* DATASET EXCERPTS:
--- --- ---

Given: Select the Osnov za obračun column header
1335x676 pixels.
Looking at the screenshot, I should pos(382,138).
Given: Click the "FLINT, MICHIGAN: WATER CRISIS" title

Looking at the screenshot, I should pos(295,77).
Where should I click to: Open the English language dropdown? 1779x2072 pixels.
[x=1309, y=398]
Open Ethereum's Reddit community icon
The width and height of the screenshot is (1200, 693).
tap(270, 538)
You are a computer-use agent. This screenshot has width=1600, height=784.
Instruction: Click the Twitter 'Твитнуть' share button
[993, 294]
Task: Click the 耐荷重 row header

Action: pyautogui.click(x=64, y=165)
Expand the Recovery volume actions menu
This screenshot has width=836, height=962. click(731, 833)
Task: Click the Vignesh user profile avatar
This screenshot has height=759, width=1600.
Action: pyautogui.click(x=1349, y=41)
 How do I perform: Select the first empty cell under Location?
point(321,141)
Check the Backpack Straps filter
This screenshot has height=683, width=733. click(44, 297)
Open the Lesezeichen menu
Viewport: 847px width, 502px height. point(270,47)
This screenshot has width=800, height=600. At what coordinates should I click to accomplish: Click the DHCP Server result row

--- --- ---

* WORK REQUIRED: Update the data from the line with "Where should I" up to and including the line with "Action: pyautogui.click(x=1349, y=41)", replacing "Recovery volume" with "Backup volume" and leaving everything else unchanged.

* CORRECT ANSWER:
Where should I click to: Open the English language dropdown? 1779x2072 pixels.
[x=1309, y=398]
Open Ethereum's Reddit community icon
The width and height of the screenshot is (1200, 693).
tap(270, 538)
You are a computer-use agent. This screenshot has width=1600, height=784.
Instruction: Click the Twitter 'Твитнуть' share button
[993, 294]
Task: Click the 耐荷重 row header

Action: pyautogui.click(x=64, y=165)
Expand the Backup volume actions menu
This screenshot has width=836, height=962. click(731, 833)
Task: Click the Vignesh user profile avatar
This screenshot has height=759, width=1600.
Action: pyautogui.click(x=1349, y=41)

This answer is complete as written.